My environment is multi-instances.
Here is the code logic:
- Reading a file(contain 15k of entries) -> insert into queue-A respectively with entry ID
- Instance pick up one entry from queue-A -> create a record in DB, log it no matter successful or fail. -> insert into queue-B with entry ID
- Instance pick up one entry from queue-B -> create a property-X for this record in DB, log it no matter successful or fail. -> insert into queue-C with property ID
- Instance pick up one entry from queue-C -> create a property-Y for this record in DB, log it no matter successful or fail.
The flow is sequential.
When we check Datadog, we found some entries log are missing in step 2 and 3. They don’t have either successful and fail log. They are created in DB, only logs are missing.
Assumption:
-
Is it because Serilog doesn’t write properly due to multi-instance environment? No we have set in Serilog setting.

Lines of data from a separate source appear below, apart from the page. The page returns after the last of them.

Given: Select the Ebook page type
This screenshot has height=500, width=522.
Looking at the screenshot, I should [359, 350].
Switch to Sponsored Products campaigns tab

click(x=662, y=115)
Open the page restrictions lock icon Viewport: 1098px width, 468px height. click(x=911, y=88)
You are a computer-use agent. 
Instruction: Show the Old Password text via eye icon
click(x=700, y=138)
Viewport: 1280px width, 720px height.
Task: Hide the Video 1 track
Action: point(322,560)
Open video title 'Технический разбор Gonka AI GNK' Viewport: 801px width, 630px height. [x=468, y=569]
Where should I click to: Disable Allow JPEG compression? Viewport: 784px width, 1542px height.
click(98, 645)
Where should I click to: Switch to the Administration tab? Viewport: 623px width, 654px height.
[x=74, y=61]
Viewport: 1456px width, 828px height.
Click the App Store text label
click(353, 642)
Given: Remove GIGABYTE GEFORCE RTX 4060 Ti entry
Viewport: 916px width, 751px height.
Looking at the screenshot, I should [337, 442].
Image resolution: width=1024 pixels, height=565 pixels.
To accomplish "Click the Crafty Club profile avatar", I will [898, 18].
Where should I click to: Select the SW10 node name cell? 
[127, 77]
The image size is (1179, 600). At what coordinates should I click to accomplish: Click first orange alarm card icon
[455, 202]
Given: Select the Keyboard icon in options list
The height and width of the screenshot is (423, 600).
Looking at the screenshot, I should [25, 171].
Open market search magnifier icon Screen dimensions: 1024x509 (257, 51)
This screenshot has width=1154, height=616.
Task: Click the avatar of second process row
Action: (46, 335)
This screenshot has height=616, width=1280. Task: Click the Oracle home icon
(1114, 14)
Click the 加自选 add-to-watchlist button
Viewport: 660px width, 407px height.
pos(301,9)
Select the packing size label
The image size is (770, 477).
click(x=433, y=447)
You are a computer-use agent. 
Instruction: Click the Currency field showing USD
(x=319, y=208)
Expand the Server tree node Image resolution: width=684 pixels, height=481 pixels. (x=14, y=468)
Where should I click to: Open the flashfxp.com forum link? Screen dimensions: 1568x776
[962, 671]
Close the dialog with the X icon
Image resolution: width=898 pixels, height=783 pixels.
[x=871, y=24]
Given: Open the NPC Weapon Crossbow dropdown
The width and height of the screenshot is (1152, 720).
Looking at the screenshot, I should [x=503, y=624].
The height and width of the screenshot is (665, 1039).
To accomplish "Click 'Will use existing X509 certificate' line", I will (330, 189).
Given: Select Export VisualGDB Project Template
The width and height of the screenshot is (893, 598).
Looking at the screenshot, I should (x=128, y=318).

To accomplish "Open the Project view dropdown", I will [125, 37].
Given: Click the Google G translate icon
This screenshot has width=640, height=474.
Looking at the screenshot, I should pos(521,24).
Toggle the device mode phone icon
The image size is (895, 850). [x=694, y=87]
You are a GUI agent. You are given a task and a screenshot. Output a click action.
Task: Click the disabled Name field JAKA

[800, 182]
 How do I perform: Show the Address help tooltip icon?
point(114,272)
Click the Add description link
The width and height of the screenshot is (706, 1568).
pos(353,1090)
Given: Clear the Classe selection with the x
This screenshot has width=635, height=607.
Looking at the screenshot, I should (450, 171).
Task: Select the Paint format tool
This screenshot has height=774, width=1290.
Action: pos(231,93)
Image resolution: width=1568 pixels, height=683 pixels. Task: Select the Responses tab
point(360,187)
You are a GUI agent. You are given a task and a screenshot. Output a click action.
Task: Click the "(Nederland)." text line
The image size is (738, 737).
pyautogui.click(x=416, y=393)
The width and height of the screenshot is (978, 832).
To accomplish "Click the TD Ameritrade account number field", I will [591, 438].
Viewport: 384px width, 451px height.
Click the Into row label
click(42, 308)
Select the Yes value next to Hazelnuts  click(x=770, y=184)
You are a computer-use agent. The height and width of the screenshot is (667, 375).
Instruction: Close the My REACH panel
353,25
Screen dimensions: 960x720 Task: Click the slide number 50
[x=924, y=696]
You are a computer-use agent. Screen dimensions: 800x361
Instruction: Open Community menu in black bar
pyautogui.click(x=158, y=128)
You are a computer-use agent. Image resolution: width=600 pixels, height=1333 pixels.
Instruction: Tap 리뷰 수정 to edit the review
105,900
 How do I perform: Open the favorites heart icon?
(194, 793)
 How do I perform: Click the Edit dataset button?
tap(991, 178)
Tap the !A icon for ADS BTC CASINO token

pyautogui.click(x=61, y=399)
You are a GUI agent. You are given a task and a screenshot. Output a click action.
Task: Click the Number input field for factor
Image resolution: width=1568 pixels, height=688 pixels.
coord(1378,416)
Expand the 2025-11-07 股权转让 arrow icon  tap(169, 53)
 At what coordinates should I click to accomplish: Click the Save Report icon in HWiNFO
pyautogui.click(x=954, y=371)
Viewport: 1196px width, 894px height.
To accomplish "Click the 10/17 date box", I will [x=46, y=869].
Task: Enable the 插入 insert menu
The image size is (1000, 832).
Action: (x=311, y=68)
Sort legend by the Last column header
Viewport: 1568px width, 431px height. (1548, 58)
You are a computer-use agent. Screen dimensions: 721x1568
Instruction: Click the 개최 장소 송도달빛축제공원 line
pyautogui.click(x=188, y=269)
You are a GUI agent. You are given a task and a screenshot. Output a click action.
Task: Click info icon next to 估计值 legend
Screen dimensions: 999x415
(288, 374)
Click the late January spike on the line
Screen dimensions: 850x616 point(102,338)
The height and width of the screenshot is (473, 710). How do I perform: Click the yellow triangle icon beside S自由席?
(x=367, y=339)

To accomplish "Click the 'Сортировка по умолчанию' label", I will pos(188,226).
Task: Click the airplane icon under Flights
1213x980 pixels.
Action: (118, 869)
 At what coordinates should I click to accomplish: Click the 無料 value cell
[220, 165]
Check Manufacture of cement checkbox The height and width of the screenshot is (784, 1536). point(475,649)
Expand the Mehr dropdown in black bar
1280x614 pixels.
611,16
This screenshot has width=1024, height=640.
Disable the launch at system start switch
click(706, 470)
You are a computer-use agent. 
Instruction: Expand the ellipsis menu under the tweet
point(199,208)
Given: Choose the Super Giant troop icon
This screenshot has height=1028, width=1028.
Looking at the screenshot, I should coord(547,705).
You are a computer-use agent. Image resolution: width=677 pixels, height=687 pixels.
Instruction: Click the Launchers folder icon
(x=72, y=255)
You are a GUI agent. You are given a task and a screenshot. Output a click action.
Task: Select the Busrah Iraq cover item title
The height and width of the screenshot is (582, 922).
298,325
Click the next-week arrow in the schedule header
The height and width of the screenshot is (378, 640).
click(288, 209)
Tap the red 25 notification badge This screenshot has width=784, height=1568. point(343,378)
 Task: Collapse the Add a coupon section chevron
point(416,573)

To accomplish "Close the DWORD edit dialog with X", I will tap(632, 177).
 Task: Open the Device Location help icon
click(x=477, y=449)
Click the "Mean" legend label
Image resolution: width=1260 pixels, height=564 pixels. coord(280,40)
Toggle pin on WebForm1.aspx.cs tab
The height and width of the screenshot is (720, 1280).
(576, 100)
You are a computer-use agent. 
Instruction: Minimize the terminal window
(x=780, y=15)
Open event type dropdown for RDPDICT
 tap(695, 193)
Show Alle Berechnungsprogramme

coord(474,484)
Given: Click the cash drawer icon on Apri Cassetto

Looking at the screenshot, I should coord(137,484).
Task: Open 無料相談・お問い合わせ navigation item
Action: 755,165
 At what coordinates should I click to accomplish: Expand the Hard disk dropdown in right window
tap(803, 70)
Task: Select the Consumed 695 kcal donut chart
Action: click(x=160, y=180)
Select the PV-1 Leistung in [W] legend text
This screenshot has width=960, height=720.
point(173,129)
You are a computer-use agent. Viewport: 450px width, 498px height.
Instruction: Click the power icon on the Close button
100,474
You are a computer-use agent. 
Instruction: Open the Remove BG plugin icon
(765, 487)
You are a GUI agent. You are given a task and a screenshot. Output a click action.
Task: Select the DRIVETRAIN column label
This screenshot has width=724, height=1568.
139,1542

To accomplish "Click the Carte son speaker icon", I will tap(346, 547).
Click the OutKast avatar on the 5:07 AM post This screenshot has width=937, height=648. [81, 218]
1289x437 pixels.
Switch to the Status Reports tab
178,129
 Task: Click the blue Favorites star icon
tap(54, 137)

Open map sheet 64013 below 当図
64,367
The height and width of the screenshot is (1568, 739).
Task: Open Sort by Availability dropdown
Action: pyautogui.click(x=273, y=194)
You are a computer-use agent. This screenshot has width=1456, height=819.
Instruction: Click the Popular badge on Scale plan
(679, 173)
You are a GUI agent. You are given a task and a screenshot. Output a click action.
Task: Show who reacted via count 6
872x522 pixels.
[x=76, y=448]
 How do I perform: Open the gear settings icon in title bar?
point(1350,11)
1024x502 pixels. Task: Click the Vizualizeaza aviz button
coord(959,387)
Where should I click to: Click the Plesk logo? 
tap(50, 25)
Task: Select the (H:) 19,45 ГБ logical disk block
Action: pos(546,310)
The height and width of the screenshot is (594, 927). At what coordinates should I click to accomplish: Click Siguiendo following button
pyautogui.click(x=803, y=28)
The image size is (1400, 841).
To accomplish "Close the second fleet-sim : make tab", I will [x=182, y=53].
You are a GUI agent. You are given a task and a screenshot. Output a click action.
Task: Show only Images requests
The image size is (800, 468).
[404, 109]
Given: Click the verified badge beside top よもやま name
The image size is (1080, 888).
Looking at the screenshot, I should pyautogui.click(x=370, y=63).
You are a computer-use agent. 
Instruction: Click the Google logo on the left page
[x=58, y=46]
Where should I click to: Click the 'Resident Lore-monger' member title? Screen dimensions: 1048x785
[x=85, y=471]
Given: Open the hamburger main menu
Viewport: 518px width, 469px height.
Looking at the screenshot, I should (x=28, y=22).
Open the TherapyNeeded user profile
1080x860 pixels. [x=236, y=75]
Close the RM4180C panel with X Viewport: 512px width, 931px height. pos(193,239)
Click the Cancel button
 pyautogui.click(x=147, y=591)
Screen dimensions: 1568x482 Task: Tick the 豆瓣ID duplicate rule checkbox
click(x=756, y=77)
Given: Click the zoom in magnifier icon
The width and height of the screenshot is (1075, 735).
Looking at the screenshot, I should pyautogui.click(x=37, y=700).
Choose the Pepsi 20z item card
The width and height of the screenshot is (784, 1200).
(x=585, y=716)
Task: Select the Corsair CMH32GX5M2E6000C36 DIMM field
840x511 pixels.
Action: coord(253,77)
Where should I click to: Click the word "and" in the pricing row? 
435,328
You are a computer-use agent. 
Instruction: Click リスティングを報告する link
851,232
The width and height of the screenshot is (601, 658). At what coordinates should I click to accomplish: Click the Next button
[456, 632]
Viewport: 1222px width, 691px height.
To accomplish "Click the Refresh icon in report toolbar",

<add key="serilog:write-to:RollingFile.shared" value="true"/>
, Also I can see different instances can write logs into the same file. -
Does the log reach the line/file limit? No, If we use Serilog Async then buffer size feeding Async() is fixed at 10,000 items by default, and does not block when full. In each log, there are about 3-14k of records, it is not big.
-
Does it CPU usage too high and cannot process? No, it is about 20% usage.
-
Is it because Datadog miss some log files? No, our log file has formatted name File-Data-sequentialNumber. I can see a certain of continuous number in the files.
Obervation:
- In Prod environment there are 60 logs missing in step 2 and 60 logs missing in step 3 over 12k of entries.
- In NFT environment, there are about 1/4 of records missing in both step 2 and step 3. It is just about process every 4 records and miss 1 log, sometimes process every 3 records and miss 1 log. The pattern is stable in relatively time frame.
Can anyone help me to identify Why it miss logs?
1